Kami sama-sama terdiam. Kachan tidak melakukan perlawanan lagi, tapi aku tetap tidak bergerak untuk melepaskannya.

"Kau, menahan ledakan tadi dan menerobos? Tidak seperti biasanya."

"Aku tidak punya pilihan." Aku mengalihkan pertanyaan sebelum introgasi Kachan dimulai. "Kapan Uraraka mulai memanggilmu dengan nama depan?"

"Kenapa kau peduli?"

Aku tidak bisa menjawabnya.Karena sekarang aku juga mulai menanyakan hal yang sama.

< - - - - - >

Aku pernah mendengar Uraraka mengobrol dengan Mina karena gadis bertanduk itu terlihat penasaran dengan interaksi kecil Uraraka dengan Kachan. Serta sikap Kachan yang tidak membentak atau mengusir Uraraka dan menanggapi ucapan tidak penting dari gadis itu.

"Jadi, sejak kapan kalian akrab?"

"Siapa? Aku dan Katsuki-Kun?"

"Lihat, sekarang kau bahkan berani menyebutkan nama depannya."

Uraraka tertawa, "bukankah kalian juga akrab dengannya?"

"Midorya-Kun iya, tapi kami semua tidak. Dia terus menghardik dan berusaha mencekik kami jika berjalan beriringan dengannya."

"Kalian berlebihan."

"Dia bahkan memberikan julukan untuk semua orang."

"Oh, aku suka julukanku. 'Round Face'? Bukankah ini caranya agar bisa akrab dengan semua orang?"

"Aku tidak tahu kau itu bodoh atau polos."

Gadis itu bodoh, sudah pasti bukan? Sepolos apa pun perempuan, tidak ada yang suka jika wajah atau bentuk tubuhnya dihina seperti itu.

< - - - - - >

"Kami hanya sempat berbicara sekali. Setelah pertarungan di ground test beta dan kau dibawa ke ruang kesehatan." Kachan menjawab dengan tenang. Dari detak jantungnya aku tahu dia tidak berbohong.

"Apa yang kalian bicarakan?"

Kachan memberontak, aku mendekatkan wajahku tepat di samping wajahnya. "Kenapa kau ingin tahu? Bagaimana kalau aku sebut ini urusan pribadi?"

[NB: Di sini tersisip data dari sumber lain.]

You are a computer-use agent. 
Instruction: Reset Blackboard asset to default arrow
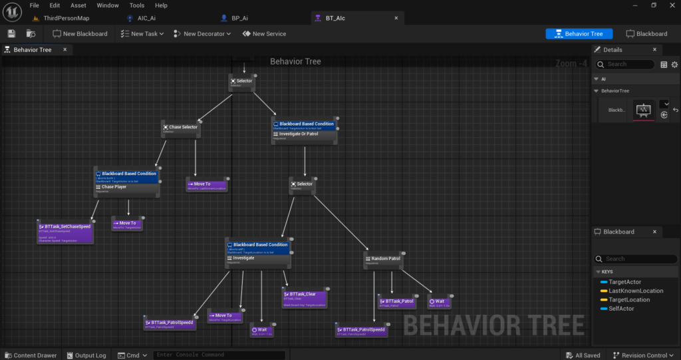pos(676,110)
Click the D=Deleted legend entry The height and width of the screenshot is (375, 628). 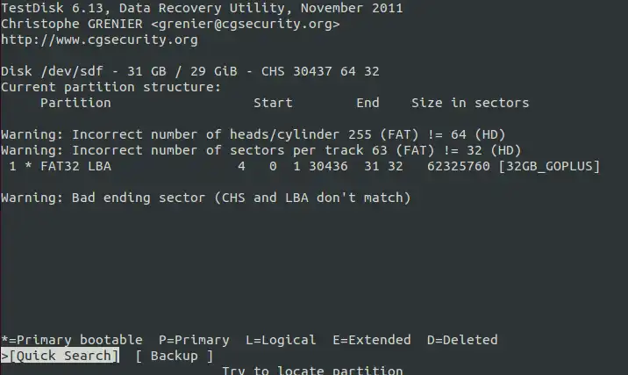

Aku melepaskan rambut Kachan dan berdiri dari atas tubuhnya. Membiarkannya mengerang kesakitan sebelum duduk bersila di atas pasir.

"Hei," Kachan kembali bersuara setelah diam selama hampir lima menit. "Jika kau hanya ingin memanfaatkan gadis itu, sebaiknya jangan sampai membuatnya merasa dekat denganmu. Kau hanya akan menyakiti hatinya."

Aku semakin terkejut dengan ucapan Kachan. "Huh, Hahah! Apa otakmu mengkerut. Kenapa kau jadi peduli pada orang lain? Kachan peduli pada seseorang dan mulai menawarkan bantuan tanpa diminta. Kau, apa kau benar-benar Kachan?"

Diamnya Kachan sebagai jawaban membuatku semakin kesal. Aku semakin tidak bisa memahami jalan pikiran Kachan. Menyebalkan! Kenapa kesannya kami sedang memperebutkan perempuan?

Lagi pula, kenapa aku peduli dengan gadis itu?